Do this: Format everything from the line containing "Where should I" down to the line containing "Action: (609, 381)", both included, as a JSON list of strings with one string per line. Skip blank lines and leave the pictures out.

:: Exercise materials

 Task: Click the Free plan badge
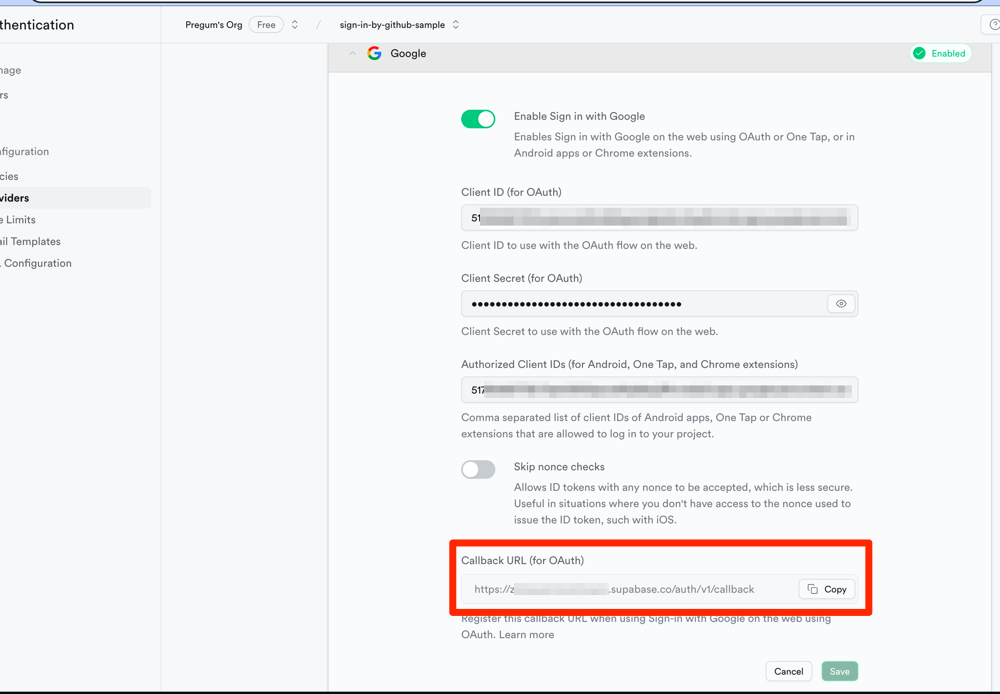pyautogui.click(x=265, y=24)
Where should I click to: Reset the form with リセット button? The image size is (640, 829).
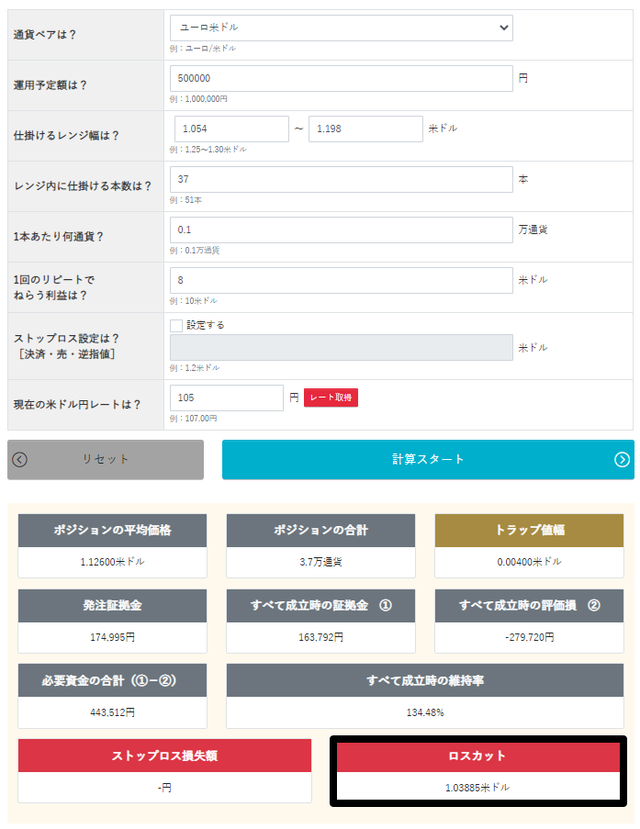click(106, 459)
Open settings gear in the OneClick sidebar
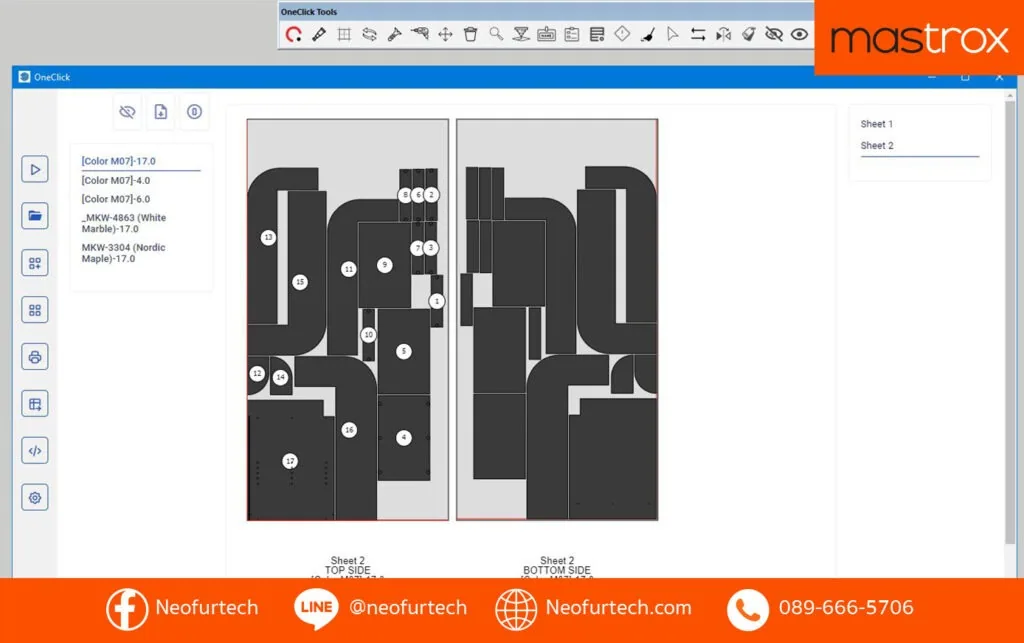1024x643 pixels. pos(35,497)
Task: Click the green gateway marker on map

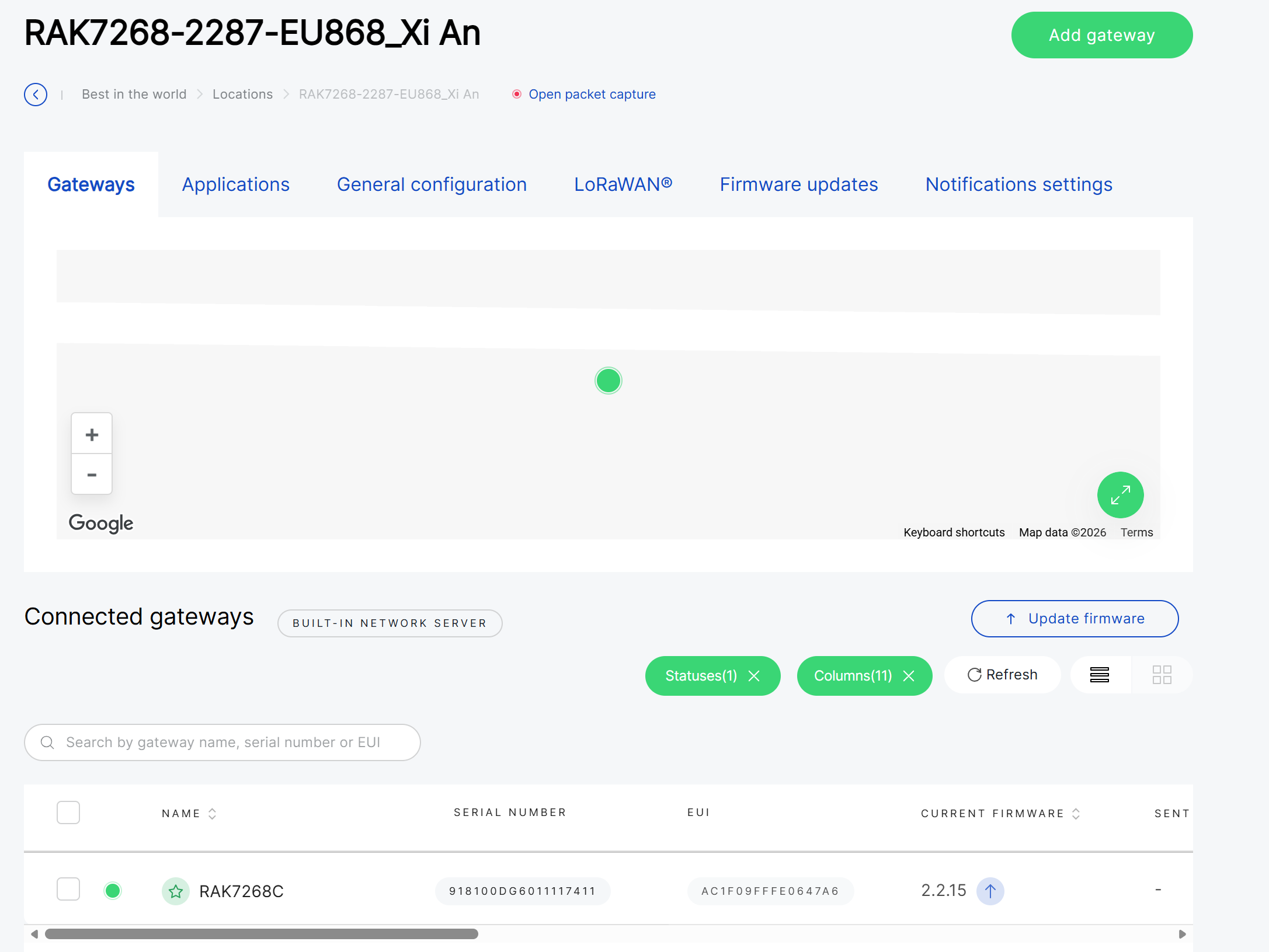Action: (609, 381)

::::
:: Exercise materials

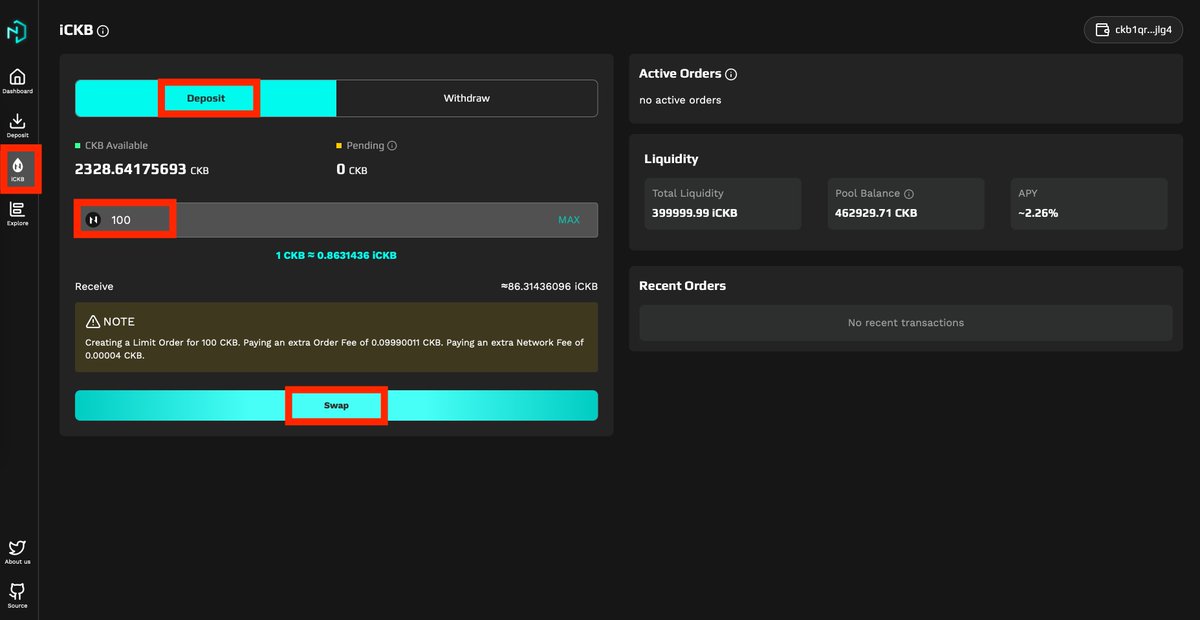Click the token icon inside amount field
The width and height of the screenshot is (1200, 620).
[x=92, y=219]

::::

Correct result:
[
  "Where should I click to: Reset the form with リセット button? The image size is (640, 829).",
  "click(106, 459)",
  "Open settings gear in the OneClick sidebar",
  "1024x643 pixels. pos(35,497)",
  "Task: Click the green gateway marker on map",
  "Action: (609, 381)"
]